Task item >> Your answer must be an exact copy of all the entries.

Stored data:
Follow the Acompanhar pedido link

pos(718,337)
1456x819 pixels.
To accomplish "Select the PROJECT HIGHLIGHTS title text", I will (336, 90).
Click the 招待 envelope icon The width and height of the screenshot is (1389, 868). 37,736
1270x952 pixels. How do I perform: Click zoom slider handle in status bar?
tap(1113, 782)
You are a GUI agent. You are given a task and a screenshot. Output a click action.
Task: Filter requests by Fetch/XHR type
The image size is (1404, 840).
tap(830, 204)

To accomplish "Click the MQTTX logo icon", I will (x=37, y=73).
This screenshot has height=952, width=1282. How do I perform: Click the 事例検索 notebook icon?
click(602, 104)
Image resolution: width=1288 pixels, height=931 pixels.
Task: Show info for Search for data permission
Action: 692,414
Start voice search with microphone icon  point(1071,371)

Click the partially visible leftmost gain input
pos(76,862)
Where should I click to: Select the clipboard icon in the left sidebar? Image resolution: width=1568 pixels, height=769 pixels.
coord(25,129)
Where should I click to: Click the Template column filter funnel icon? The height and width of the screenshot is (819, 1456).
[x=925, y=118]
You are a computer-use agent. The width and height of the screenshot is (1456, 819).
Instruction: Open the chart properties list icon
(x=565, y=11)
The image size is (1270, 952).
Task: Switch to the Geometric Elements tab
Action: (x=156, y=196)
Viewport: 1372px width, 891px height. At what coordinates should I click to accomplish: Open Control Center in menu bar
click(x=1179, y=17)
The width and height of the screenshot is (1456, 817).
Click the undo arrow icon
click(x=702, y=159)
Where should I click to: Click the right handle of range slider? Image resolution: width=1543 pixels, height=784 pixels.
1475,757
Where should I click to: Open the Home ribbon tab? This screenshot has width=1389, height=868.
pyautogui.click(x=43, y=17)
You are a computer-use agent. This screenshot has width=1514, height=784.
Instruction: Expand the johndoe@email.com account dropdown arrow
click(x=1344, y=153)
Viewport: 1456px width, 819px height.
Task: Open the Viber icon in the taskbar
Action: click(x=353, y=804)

Problem solution >>
Follow the Acompanhar pedido link

pos(718,337)
1456x819 pixels.
To accomplish "Select the PROJECT HIGHLIGHTS title text", I will (336, 90).
Click the 招待 envelope icon The width and height of the screenshot is (1389, 868). 37,736
1270x952 pixels. How do I perform: Click zoom slider handle in status bar?
tap(1113, 782)
You are a GUI agent. You are given a task and a screenshot. Output a click action.
Task: Filter requests by Fetch/XHR type
The image size is (1404, 840).
tap(830, 204)

To accomplish "Click the MQTTX logo icon", I will (x=37, y=73).
This screenshot has height=952, width=1282. How do I perform: Click the 事例検索 notebook icon?
click(602, 104)
Image resolution: width=1288 pixels, height=931 pixels.
Task: Show info for Search for data permission
Action: 692,414
Start voice search with microphone icon  point(1071,371)

Click the partially visible leftmost gain input
pos(76,862)
Where should I click to: Select the clipboard icon in the left sidebar? Image resolution: width=1568 pixels, height=769 pixels.
coord(25,129)
Where should I click to: Click the Template column filter funnel icon? The height and width of the screenshot is (819, 1456).
[x=925, y=118]
You are a computer-use agent. The width and height of the screenshot is (1456, 819).
Instruction: Open the chart properties list icon
(x=565, y=11)
The image size is (1270, 952).
Task: Switch to the Geometric Elements tab
Action: (x=156, y=196)
Viewport: 1372px width, 891px height. At what coordinates should I click to accomplish: Open Control Center in menu bar
click(x=1179, y=17)
The width and height of the screenshot is (1456, 817).
Click the undo arrow icon
click(x=702, y=159)
Where should I click to: Click the right handle of range slider? Image resolution: width=1543 pixels, height=784 pixels.
1475,757
Where should I click to: Open the Home ribbon tab? This screenshot has width=1389, height=868.
pyautogui.click(x=43, y=17)
You are a computer-use agent. This screenshot has width=1514, height=784.
Instruction: Expand the johndoe@email.com account dropdown arrow
click(x=1344, y=153)
Viewport: 1456px width, 819px height.
Task: Open the Viber icon in the taskbar
Action: click(x=353, y=804)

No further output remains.